▶ **Data for analysis**:

=====

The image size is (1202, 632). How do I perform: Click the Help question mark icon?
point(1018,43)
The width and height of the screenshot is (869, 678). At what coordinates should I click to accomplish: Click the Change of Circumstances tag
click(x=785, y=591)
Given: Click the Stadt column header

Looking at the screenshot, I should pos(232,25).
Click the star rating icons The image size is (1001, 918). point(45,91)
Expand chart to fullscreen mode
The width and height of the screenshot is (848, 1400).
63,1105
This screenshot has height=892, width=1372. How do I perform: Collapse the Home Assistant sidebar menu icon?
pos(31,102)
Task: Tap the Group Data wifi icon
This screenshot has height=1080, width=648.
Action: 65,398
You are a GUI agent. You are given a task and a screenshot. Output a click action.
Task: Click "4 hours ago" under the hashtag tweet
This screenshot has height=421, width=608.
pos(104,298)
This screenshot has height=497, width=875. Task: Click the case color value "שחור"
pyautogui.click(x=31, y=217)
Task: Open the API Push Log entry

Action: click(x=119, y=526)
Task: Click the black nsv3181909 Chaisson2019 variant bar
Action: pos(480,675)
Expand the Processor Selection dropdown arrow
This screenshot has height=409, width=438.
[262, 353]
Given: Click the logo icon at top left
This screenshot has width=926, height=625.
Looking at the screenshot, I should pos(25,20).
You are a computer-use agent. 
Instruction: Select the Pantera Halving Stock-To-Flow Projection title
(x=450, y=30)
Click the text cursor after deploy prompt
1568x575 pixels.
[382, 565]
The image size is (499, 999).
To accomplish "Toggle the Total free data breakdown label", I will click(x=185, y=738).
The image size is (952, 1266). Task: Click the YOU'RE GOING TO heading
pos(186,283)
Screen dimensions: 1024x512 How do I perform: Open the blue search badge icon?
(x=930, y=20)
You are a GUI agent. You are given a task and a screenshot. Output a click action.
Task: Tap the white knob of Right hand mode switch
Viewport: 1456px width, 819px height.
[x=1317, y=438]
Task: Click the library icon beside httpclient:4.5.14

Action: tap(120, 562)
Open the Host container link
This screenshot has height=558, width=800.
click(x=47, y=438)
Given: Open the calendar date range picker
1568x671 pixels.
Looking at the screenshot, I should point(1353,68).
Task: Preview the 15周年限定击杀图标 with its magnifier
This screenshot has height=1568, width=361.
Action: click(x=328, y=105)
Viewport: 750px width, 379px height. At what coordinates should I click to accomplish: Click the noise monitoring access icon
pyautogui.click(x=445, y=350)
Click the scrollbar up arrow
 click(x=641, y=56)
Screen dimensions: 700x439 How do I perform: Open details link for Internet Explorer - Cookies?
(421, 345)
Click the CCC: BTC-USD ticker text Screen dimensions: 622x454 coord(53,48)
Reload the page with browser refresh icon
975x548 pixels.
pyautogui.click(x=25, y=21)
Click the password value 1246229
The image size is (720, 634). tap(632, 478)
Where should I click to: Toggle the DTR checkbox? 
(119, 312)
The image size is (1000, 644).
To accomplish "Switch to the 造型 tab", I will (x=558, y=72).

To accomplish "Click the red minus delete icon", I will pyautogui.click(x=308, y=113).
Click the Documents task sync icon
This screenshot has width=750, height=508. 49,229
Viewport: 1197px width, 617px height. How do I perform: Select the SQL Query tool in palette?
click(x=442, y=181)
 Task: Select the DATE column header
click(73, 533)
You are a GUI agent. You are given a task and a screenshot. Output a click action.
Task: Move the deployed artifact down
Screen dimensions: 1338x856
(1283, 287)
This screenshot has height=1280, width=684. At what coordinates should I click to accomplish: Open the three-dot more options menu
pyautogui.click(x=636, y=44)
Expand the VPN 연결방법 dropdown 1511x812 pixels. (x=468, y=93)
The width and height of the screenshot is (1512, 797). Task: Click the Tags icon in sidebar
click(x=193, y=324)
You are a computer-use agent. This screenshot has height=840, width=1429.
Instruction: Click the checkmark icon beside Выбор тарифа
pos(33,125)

=====

▶ **Exercise prompt**: Your answer should be the material, retyped exactly as written.

▶ **Solution to this task**:
The image size is (1202, 632). How do I perform: Click the Help question mark icon?
point(1018,43)
The width and height of the screenshot is (869, 678). At what coordinates should I click to accomplish: Click the Change of Circumstances tag
click(x=785, y=591)
Given: Click the Stadt column header

Looking at the screenshot, I should pos(232,25).
Click the star rating icons The image size is (1001, 918). point(45,91)
Expand chart to fullscreen mode
The width and height of the screenshot is (848, 1400).
63,1105
This screenshot has height=892, width=1372. How do I perform: Collapse the Home Assistant sidebar menu icon?
pos(31,102)
Task: Tap the Group Data wifi icon
This screenshot has height=1080, width=648.
Action: 65,398
You are a GUI agent. You are given a task and a screenshot. Output a click action.
Task: Click "4 hours ago" under the hashtag tweet
This screenshot has height=421, width=608.
pos(104,298)
This screenshot has height=497, width=875. Task: Click the case color value "שחור"
pyautogui.click(x=31, y=217)
Task: Open the API Push Log entry

Action: click(x=119, y=526)
Task: Click the black nsv3181909 Chaisson2019 variant bar
Action: pos(480,675)
Expand the Processor Selection dropdown arrow
This screenshot has height=409, width=438.
[262, 353]
Given: Click the logo icon at top left
This screenshot has width=926, height=625.
Looking at the screenshot, I should pos(25,20).
You are a computer-use agent. 
Instruction: Select the Pantera Halving Stock-To-Flow Projection title
(x=450, y=30)
Click the text cursor after deploy prompt
1568x575 pixels.
[382, 565]
The image size is (499, 999).
To accomplish "Toggle the Total free data breakdown label", I will click(x=185, y=738).
The image size is (952, 1266). Task: Click the YOU'RE GOING TO heading
pos(186,283)
Screen dimensions: 1024x512 How do I perform: Open the blue search badge icon?
(x=930, y=20)
You are a GUI agent. You are given a task and a screenshot. Output a click action.
Task: Tap the white knob of Right hand mode switch
Viewport: 1456px width, 819px height.
[x=1317, y=438]
Task: Click the library icon beside httpclient:4.5.14

Action: tap(120, 562)
Open the Host container link
This screenshot has height=558, width=800.
click(x=47, y=438)
Given: Open the calendar date range picker
1568x671 pixels.
Looking at the screenshot, I should point(1353,68).
Task: Preview the 15周年限定击杀图标 with its magnifier
This screenshot has height=1568, width=361.
Action: click(x=328, y=105)
Viewport: 750px width, 379px height. At what coordinates should I click to accomplish: Click the noise monitoring access icon
pyautogui.click(x=445, y=350)
Click the scrollbar up arrow
 click(x=641, y=56)
Screen dimensions: 700x439 How do I perform: Open details link for Internet Explorer - Cookies?
(421, 345)
Click the CCC: BTC-USD ticker text Screen dimensions: 622x454 coord(53,48)
Reload the page with browser refresh icon
975x548 pixels.
pyautogui.click(x=25, y=21)
Click the password value 1246229
The image size is (720, 634). tap(632, 478)
Where should I click to: Toggle the DTR checkbox? 
(119, 312)
The image size is (1000, 644).
To accomplish "Switch to the 造型 tab", I will (x=558, y=72).

To accomplish "Click the red minus delete icon", I will pyautogui.click(x=308, y=113).
Click the Documents task sync icon
This screenshot has width=750, height=508. 49,229
Viewport: 1197px width, 617px height. How do I perform: Select the SQL Query tool in palette?
click(x=442, y=181)
 Task: Select the DATE column header
click(73, 533)
You are a GUI agent. You are given a task and a screenshot. Output a click action.
Task: Move the deployed artifact down
Screen dimensions: 1338x856
(1283, 287)
This screenshot has height=1280, width=684. At what coordinates should I click to accomplish: Open the three-dot more options menu
pyautogui.click(x=636, y=44)
Expand the VPN 연결방법 dropdown 1511x812 pixels. (x=468, y=93)
The width and height of the screenshot is (1512, 797). Task: Click the Tags icon in sidebar
click(x=193, y=324)
You are a computer-use agent. This screenshot has height=840, width=1429.
Instruction: Click the checkmark icon beside Выбор тарифа
pos(33,125)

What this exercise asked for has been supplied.